The land was acquired in 1906 and the first stone was placed in 1907. The design of the chapel was made by Czech architect Antonin Nechodoma, who lived in Puerto Rico. The chapel was finally opened in 1908.
Initially, the chapel was used by a Methodist Episcopal church. After that, it was occupied by the Union Church. Owners Pedro Santiago and Catalina Mejía de Santiago gave the building as a present to the Roman Catholic Archdiocese of San Juan de Puerto Rico on February 17, 1959.
Due to its unique architecture and historic nature, the chapel was included on the National Register for Historic Places on September 25, 1984.
In 1982, the chapel was already abandoned and deteriorated. Elba Armstrong started an initiative to restore it. Along with members of the Lourdes Association, the restoration project had a cost of $24,300. Armstrong worked with architect Pablo Ojeda O'Neill and with the contributions of private and government entities.
In 1987, the final restoration of the 24 stained-glass windows was done with a $13,500 donation of Angel Ramos Foundation. From 1990 to 1991, thanks to a $10,000 donation from the Senate of Puerto Rico, along with $5,000 more from Angel Ramos Foundation, the asbestos portions of the roof were replaced.
In 1992, the Jesus and the Children and the Holy Spirit stained-glass windows were restored, with a $22,000 donation from Esso Standard Oil Company. The damaged frame of the windows was also built anew. 1993 saw the altar floor replaced by new wooden floors, identical to the original ones. This was achieved with a $19,000 donation from the Puerto Rican Committee for the Fifth Centenary of the Discovery of Puerto Rico. Also, a mosaic similar to the one in the main hall was found and installed in the side hall, the sacristy, and the bathroom.

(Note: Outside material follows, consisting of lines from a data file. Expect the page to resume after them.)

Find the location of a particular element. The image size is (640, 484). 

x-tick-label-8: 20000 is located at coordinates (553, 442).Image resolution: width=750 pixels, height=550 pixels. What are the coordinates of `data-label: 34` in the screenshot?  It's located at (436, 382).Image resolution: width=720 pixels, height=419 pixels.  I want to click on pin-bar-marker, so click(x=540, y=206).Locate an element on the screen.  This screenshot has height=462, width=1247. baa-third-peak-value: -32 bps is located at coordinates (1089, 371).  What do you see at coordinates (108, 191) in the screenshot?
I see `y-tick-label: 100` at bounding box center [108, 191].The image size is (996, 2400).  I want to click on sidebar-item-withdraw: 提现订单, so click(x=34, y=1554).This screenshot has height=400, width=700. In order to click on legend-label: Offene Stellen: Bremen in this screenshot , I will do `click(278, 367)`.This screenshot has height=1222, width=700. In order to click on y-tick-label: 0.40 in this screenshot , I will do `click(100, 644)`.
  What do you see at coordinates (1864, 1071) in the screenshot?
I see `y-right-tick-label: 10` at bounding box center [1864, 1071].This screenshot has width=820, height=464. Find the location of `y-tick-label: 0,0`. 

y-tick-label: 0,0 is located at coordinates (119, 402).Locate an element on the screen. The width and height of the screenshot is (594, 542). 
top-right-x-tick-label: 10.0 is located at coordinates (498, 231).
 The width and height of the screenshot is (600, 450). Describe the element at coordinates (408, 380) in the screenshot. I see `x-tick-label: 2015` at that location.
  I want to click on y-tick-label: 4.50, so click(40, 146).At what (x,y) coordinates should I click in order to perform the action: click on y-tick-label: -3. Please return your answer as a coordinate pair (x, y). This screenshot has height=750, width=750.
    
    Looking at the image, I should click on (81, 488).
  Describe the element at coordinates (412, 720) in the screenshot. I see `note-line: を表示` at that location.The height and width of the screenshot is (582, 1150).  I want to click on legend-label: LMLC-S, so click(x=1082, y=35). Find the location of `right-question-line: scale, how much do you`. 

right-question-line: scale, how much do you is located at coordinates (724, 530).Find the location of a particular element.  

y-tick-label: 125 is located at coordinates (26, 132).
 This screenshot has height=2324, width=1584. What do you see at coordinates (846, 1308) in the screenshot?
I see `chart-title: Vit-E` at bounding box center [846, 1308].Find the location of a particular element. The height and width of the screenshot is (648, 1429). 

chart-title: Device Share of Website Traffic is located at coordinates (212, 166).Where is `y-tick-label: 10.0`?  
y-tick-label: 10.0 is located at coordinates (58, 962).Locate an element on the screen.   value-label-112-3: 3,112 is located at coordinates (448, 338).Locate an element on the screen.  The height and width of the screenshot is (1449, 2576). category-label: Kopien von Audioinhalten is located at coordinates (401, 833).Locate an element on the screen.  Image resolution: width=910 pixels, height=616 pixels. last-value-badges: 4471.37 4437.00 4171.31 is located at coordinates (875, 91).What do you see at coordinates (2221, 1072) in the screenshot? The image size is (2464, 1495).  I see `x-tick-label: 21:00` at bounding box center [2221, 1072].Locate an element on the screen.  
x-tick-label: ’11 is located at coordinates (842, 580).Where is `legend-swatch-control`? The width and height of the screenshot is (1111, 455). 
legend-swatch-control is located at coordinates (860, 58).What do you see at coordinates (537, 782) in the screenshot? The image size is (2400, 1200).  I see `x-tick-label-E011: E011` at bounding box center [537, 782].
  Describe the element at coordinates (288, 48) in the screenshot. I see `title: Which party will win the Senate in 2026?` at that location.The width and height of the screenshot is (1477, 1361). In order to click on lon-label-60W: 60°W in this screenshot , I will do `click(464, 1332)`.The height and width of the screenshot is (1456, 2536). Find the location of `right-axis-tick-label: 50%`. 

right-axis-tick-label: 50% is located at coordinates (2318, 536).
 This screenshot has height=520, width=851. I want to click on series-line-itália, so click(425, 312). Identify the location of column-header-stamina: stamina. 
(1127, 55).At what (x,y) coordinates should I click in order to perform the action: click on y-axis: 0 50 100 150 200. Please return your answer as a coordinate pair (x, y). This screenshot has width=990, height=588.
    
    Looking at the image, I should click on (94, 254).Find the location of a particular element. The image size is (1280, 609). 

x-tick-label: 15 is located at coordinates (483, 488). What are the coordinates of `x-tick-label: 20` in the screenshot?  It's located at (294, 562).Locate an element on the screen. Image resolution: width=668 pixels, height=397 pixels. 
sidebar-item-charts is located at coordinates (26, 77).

The structure features a bell tower with four gargoyles that serve as a drainage system for the rain water. The tower itself features double arches with slight points. The main facade also features a stained-glass window with a smaller one on top. A celtic cross rests at the pinnacle of the church. The side windows also have stained-glass windows. The interior is simple with wood finishes. The chapel has only one central chamber with an A-frame apex roof.